### ACTION ITEM
Copy every line below that has the word "folder" in it.

### MATERIAL FOR THIS EXERCISE
=======

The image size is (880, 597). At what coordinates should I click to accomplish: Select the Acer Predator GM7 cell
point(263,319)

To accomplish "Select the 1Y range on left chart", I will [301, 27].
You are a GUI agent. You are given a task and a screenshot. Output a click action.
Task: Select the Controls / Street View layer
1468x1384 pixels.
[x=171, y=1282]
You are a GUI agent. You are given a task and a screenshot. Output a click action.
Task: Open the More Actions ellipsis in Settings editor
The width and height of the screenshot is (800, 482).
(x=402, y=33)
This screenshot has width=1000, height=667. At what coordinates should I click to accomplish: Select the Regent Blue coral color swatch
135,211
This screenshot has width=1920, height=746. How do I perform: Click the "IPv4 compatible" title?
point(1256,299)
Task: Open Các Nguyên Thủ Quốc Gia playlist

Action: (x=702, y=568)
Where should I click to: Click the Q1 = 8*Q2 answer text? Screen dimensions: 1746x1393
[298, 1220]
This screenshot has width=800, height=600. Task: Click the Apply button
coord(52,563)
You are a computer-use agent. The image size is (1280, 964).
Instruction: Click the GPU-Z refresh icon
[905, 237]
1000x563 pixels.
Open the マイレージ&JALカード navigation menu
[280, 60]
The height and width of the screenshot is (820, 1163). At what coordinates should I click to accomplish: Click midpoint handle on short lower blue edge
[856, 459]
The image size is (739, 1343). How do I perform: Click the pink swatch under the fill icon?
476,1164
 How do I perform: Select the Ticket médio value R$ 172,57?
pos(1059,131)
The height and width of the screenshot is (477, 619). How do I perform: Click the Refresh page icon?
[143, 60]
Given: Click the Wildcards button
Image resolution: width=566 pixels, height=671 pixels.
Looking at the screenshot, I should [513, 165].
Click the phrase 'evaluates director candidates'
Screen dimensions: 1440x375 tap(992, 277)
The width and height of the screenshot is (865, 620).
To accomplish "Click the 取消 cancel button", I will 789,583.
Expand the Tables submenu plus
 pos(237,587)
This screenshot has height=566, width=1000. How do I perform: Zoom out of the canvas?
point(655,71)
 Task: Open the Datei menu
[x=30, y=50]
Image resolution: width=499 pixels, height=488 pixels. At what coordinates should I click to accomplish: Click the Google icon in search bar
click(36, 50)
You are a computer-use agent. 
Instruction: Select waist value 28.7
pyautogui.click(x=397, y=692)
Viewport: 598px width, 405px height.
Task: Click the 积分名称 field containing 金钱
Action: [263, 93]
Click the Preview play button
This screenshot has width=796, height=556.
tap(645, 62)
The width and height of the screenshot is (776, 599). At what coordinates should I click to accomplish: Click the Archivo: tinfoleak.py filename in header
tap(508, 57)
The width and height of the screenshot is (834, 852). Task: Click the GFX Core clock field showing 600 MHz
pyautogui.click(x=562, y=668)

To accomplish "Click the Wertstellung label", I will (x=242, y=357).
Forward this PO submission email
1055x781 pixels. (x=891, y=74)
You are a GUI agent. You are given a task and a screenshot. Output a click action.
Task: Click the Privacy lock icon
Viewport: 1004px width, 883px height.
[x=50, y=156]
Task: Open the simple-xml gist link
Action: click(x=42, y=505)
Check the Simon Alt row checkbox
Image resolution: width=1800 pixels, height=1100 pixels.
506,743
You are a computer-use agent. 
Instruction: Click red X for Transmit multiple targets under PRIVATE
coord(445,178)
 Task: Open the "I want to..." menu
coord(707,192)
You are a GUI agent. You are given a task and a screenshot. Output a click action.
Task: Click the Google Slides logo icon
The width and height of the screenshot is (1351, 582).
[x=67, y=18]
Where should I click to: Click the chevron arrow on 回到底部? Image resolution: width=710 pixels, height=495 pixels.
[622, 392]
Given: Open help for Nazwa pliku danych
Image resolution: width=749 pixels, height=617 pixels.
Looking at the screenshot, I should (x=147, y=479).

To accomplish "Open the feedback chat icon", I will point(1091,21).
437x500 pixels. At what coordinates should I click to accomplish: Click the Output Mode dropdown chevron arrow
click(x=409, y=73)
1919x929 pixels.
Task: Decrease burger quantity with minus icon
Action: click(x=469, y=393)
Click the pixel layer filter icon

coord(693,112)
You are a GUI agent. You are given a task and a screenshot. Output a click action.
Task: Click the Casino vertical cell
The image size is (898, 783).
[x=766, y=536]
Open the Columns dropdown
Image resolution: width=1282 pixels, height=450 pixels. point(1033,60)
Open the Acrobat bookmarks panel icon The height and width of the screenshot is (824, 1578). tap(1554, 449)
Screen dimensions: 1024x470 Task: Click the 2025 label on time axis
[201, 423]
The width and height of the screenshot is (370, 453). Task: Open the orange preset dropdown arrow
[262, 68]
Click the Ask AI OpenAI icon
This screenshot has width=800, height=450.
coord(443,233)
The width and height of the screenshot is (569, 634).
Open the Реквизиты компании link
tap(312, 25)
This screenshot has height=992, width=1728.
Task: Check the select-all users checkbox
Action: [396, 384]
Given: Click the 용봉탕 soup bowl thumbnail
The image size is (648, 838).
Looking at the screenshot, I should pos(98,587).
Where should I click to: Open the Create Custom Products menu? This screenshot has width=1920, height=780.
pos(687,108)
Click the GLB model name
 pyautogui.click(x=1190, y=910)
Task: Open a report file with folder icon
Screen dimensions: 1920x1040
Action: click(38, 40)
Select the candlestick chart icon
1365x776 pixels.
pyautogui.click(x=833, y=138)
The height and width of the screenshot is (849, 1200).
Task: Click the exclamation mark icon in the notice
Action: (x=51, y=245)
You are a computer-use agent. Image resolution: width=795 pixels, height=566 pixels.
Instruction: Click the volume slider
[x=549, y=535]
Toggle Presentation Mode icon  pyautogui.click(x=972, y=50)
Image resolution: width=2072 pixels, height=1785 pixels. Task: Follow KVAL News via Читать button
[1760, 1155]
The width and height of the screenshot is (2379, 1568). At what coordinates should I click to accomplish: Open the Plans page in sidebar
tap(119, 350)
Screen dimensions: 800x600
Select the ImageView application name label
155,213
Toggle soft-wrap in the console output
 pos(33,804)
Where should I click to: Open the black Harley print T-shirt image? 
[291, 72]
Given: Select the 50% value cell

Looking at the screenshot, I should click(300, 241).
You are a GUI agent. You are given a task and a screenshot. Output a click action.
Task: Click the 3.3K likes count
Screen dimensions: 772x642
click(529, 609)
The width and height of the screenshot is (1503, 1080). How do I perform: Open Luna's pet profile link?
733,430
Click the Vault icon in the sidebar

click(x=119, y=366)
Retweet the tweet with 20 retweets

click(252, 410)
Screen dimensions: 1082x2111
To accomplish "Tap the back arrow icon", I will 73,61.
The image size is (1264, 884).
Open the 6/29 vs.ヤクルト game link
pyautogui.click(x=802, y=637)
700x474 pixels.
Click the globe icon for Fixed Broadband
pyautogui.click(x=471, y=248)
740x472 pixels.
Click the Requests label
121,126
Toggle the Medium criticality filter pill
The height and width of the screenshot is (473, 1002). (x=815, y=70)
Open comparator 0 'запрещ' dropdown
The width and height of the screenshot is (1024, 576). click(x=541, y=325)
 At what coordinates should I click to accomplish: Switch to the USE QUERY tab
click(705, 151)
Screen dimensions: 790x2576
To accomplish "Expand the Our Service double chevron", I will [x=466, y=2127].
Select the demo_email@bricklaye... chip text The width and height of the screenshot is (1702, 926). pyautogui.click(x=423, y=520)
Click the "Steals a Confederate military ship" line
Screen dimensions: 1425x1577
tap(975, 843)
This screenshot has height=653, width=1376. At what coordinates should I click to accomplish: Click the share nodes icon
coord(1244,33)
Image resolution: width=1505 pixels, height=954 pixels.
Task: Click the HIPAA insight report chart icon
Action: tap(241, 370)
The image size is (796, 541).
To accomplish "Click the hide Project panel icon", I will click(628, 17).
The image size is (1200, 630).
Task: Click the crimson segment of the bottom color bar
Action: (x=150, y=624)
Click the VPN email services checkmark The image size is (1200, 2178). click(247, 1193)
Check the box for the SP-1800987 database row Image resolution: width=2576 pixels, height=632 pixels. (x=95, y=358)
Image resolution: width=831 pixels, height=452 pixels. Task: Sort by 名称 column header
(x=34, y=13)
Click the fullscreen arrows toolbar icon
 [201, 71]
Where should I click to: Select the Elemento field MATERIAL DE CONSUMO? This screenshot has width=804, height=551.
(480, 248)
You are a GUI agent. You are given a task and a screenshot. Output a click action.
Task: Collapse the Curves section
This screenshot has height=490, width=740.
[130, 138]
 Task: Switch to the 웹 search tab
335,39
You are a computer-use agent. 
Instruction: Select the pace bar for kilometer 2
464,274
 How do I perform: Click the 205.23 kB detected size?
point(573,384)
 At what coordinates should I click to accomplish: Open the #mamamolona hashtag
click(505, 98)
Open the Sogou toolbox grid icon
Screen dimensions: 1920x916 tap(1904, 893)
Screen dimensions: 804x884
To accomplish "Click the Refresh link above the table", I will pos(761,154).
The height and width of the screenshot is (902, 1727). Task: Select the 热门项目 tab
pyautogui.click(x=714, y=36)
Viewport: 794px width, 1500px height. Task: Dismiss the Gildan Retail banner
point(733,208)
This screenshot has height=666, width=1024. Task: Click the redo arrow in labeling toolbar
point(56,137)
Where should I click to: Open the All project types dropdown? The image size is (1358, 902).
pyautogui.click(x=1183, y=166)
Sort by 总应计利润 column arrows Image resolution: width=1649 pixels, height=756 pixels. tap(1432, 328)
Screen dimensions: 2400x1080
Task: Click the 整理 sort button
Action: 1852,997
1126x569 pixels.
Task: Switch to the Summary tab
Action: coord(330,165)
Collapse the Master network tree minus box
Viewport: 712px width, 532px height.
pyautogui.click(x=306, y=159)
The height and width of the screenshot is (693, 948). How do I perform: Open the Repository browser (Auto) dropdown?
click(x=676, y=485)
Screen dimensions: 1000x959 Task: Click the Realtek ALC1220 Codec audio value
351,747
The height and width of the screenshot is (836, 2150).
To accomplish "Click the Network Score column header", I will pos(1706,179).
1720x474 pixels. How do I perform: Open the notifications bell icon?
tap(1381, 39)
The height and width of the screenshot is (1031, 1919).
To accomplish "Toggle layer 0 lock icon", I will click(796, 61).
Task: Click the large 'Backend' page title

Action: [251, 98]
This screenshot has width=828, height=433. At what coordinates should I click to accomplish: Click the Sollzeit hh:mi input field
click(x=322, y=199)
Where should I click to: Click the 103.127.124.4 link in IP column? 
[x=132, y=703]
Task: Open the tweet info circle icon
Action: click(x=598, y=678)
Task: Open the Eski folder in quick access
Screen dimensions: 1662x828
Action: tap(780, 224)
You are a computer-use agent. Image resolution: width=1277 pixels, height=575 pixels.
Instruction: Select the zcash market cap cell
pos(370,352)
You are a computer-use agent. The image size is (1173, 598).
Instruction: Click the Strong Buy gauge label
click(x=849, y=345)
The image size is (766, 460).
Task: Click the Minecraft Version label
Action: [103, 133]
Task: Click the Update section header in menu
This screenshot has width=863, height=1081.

=======

### SOLUTION FOR THIS PROBLEM
Task: Open a report file with folder icon
Task: Open the Eski folder in quick access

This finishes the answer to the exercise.